Talking with Daniel Bohannon, you could possibly do this differently, but would still need IEX to still work:
Examples from Daniel below:
$nslookupResult1 = 'iex'
$nslookupResult2 = 'Write-Host THIS IS MY ACTUAL PAYLOAD -f green'
. $nslookupResult1 $nslookupResult2
or even better:
$nslookupAllInOne = @('iex','Write-Host ALL IN ONE -f green')
. $nslookupAllInOne $nslookupAllInOne
Below is a specific pattern that was identified through Vision:
For companies that aren’t using the Binary Defense Vision Platform, there are ways to detect PowerShell abuse that don’t focus on specific patterns (such as IEX), but more so on unusual behavior. While basic pattern recognition is OK in some circumstances – abnormal behavior, such as PowerShell connecting out to the Internet as a basic example would be a pattern behavior vs. looking for a specific command (like IEX). There are also good practices to consider when trying to protect PowerShell from exploitation.
Examples of some good practices with PowerShell (and more):
- PowerShell commands that are large in character length.
- Placing PowerShell in Constrained Language Mode.
- Enable Enhanced PowerShell Logging – such as script block logging (great reference: From Microsoft).
- Perform Hunt Team Exercises to determine suspicious activity.
Baseline environment and look for deviations of patterns (such as PowerShell, CBD, regsvr32, etc. etc.) beaconing out to the Internet.
- Look for minesweeper.exe beaconing (that’s just a joke, but the NSA legit used this :P)
- Monitor for patterns such as IEX, EncodedCommand (and every other iteration –e, -ec, -en, enc, etc.) amongst others but recognize that this isn’t going to be a comprehensive detection method.
- Utilize tools such as Sysmon for greater logging capabilities and detection of process injection techniques that may be originating through suspicious processes including PowerShell.
- Review DNS logs for suspicious command length and length of DNS requests.
- Look for System.Management.Automation.dll and System.Management.Automation.ni.dll not originating from powershell.exe and powershell_ise.exe (usually used for using PowerShell but not calling PowerShell directly) – good example NPS from Ben0XA: NPS on GitHub.
- Lock down normal users from executing PowerShell if it is not needed (AppLocker + Device Guard can block regular users and allow admins/system to use PowerShell).
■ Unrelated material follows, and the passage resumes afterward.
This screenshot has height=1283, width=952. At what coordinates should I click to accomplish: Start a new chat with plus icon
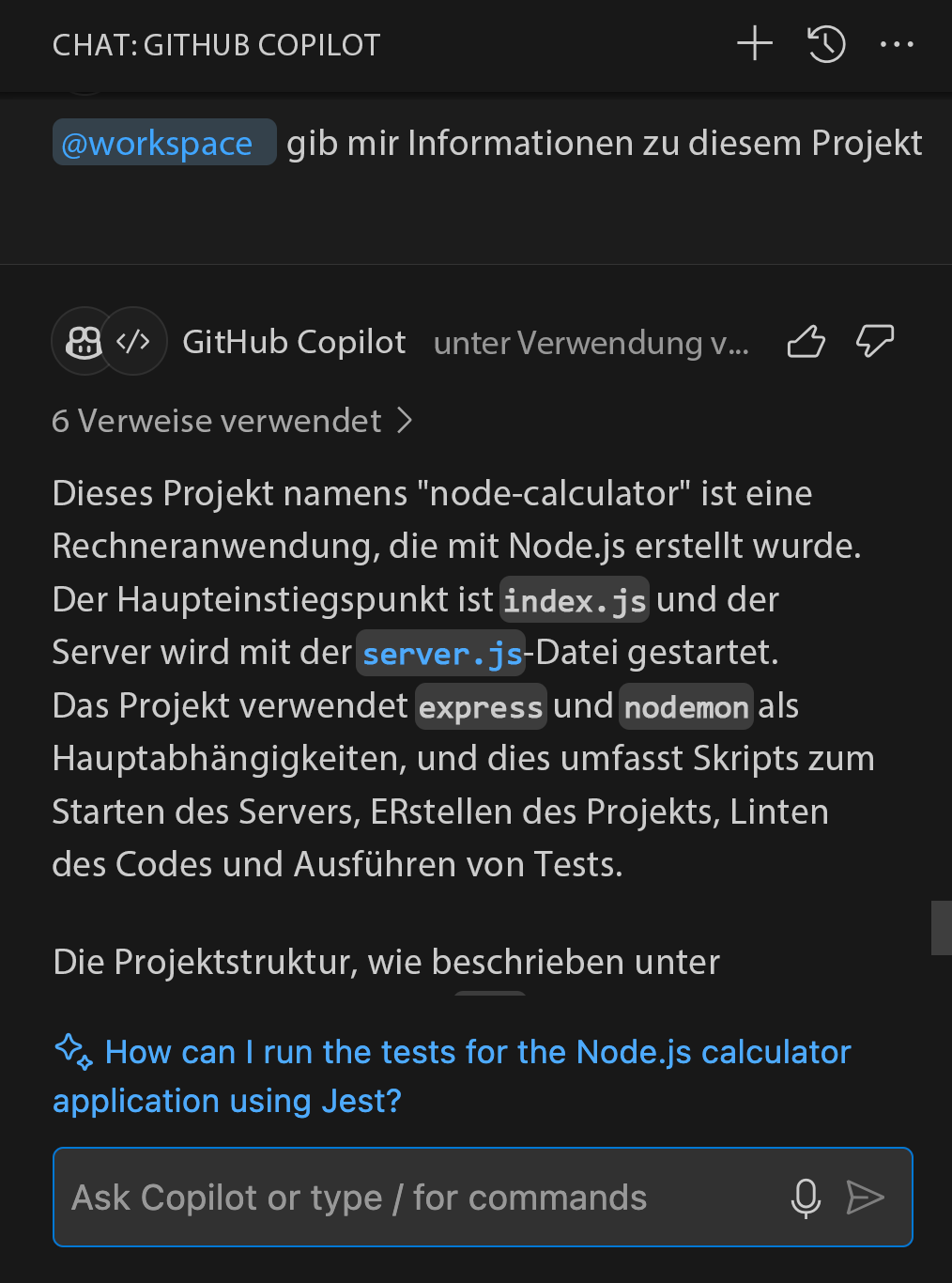(755, 44)
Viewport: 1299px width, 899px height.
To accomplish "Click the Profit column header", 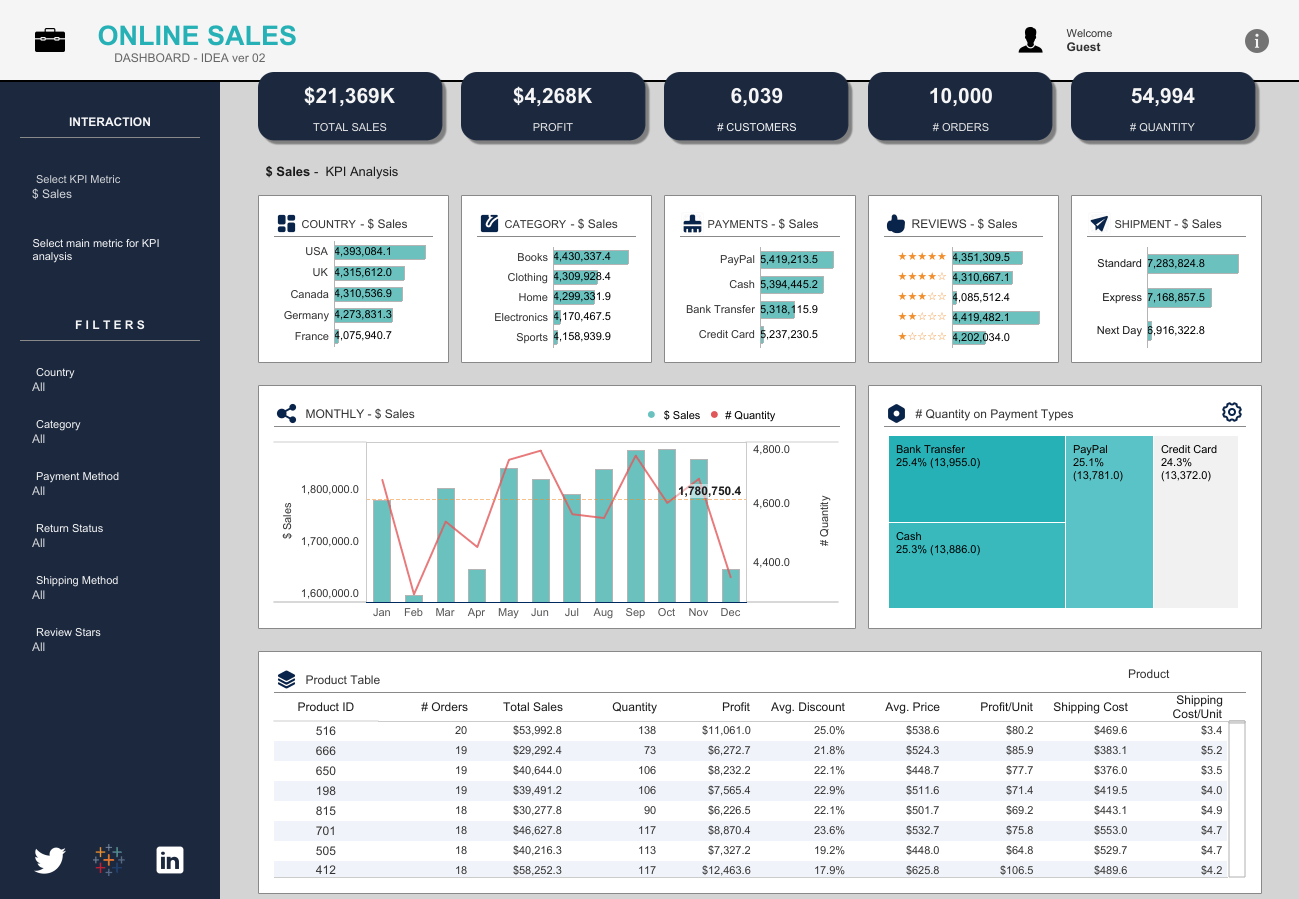I will 735,707.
- Monitor child processes being spawned from powershell.exe and potential hooks that it may be performing to common persistence hooks locations.
- Look for powershell.exe (located in system32) spawning a child process of 32-bit PowerShell (located under SYSWOW64). Usually a good indication of shellcode injection techniques
- Follow Matthew Graeber on Twitter 🙂
As researchers, attackers, and the industry gets more advanced with PowerShell and evasion techniques, the traditional methods of detection through pattern recognition shouldn’t solely be relied upon for detecting malicious PowerShell. An example of mind blowing obfuscation is from Daniel Bohannon’s Invoke-Obfuscation and Invoke-CradleCrafter. These are a great tools and examples of how deep obfuscation can really go. Looking for strange patterns of behavior and detection in an enterprise can greatly reduce the ability to detect attacks in the early stages.